Lay out each line of the records below as a Markdown table with two columns, No. and Line. Number the rows in order and omit blank lines.

= = = = = = =

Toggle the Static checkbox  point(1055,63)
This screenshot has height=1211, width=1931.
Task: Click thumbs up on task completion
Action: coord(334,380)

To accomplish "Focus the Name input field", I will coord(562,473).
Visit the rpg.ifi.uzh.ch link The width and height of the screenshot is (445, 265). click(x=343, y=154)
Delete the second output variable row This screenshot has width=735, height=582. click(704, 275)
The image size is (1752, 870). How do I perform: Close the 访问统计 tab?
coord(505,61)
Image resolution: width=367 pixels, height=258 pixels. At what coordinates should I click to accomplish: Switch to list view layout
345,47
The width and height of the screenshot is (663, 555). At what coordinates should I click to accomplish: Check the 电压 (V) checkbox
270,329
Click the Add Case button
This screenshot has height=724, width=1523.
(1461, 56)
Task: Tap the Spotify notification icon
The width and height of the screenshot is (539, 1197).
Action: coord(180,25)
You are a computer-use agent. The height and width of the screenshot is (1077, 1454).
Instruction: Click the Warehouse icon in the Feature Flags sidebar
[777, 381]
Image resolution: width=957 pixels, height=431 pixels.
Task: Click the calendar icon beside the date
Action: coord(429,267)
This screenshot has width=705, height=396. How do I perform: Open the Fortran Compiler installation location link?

= = = = = = =

WRITTEN RESPONSE:
| No. | Line |
|---|---|
| 1 | Toggle the Static checkbox  point(1055,63) |
| 2 | This screenshot has height=1211, width=1931. |
| 3 | Task: Click thumbs up on task completion |
| 4 | Action: coord(334,380) |
| 5 | To accomplish "Focus the Name input field", I will coord(562,473). |
| 6 | Visit the rpg.ifi.uzh.ch link The width and height of the screenshot is (445, 265). click(x=343, y=154) |
| 7 | Delete the second output variable row This screenshot has width=735, height=582. click(704, 275) |
| 8 | The image size is (1752, 870). How do I perform: Close the 访问统计 tab? |
| 9 | coord(505,61) |
| 10 | Image resolution: width=367 pixels, height=258 pixels. At what coordinates should I click to accomplish: Switch to list view layout |
| 11 | 345,47 |
| 12 | The width and height of the screenshot is (663, 555). At what coordinates should I click to accomplish: Check the 电压 (V) checkbox |
| 13 | 270,329 |
| 14 | Click the Add Case button |
| 15 | This screenshot has height=724, width=1523. |
| 16 | (1461, 56) |
| 17 | Task: Tap the Spotify notification icon |
| 18 | The width and height of the screenshot is (539, 1197). |
| 19 | Action: coord(180,25) |
| 20 | You are a computer-use agent. The height and width of the screenshot is (1077, 1454). |
| 21 | Instruction: Click the Warehouse icon in the Feature Flags sidebar |
| 22 | [777, 381] |
| 23 | Image resolution: width=957 pixels, height=431 pixels. |
| 24 | Task: Click the calendar icon beside the date |
| 25 | Action: coord(429,267) |
| 26 | This screenshot has width=705, height=396. How do I perform: Open the Fortran Compiler installation location link? |